Saved data entries
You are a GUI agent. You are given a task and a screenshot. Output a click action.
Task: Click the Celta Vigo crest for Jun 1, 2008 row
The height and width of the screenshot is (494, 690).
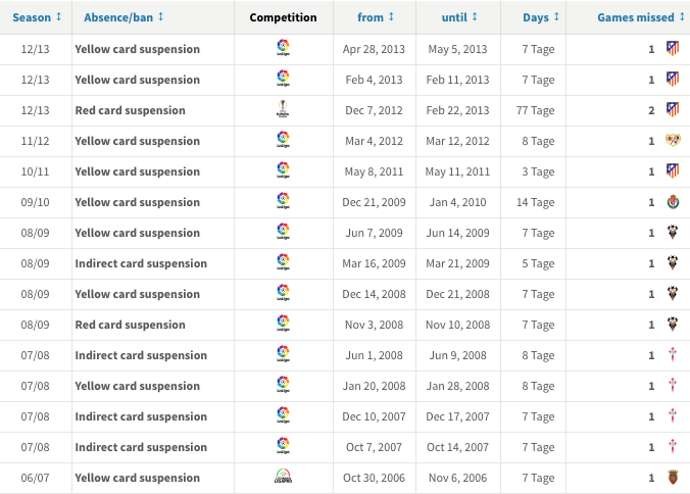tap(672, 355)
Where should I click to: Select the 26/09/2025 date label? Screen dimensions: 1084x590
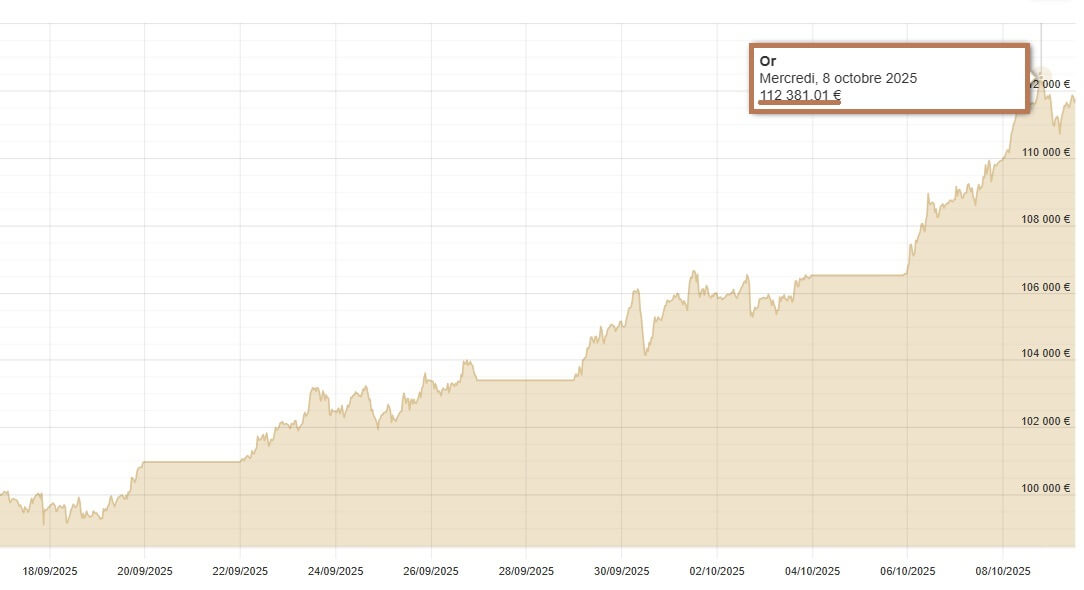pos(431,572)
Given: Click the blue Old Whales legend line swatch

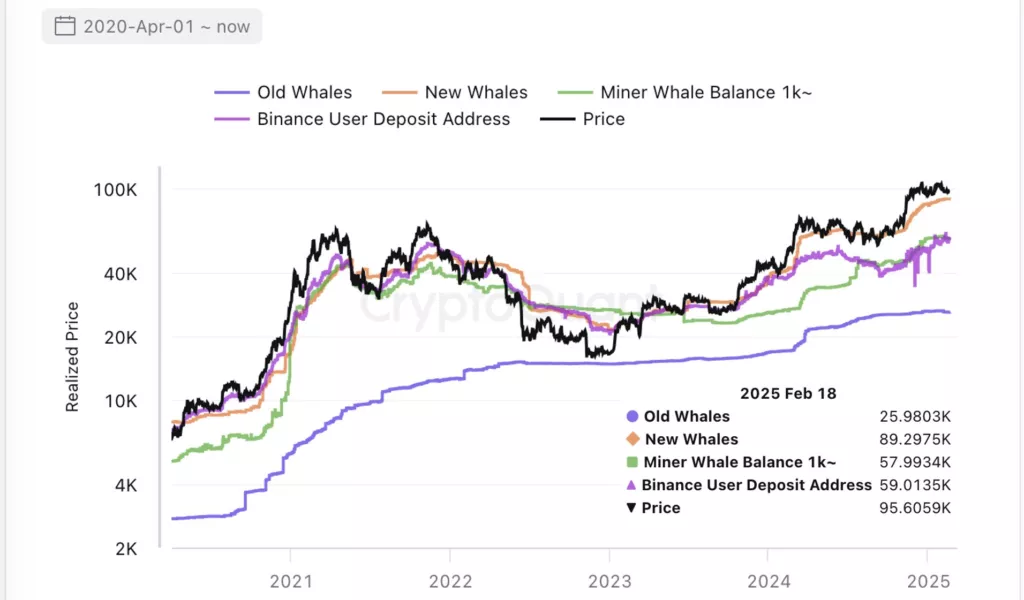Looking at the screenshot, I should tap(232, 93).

- **Exercise objective**
Repeat every line above precisely; pictures do not belong in the copy.

- **Expected answer**
You are a GUI agent. You are given a task and a screenshot. Output a click action.
Task: Click the Celta Vigo crest for Jun 1, 2008 row
The height and width of the screenshot is (494, 690).
tap(672, 355)
Where should I click to: Select the 26/09/2025 date label? Screen dimensions: 1084x590
pos(431,572)
Given: Click the blue Old Whales legend line swatch

Looking at the screenshot, I should tap(232, 93).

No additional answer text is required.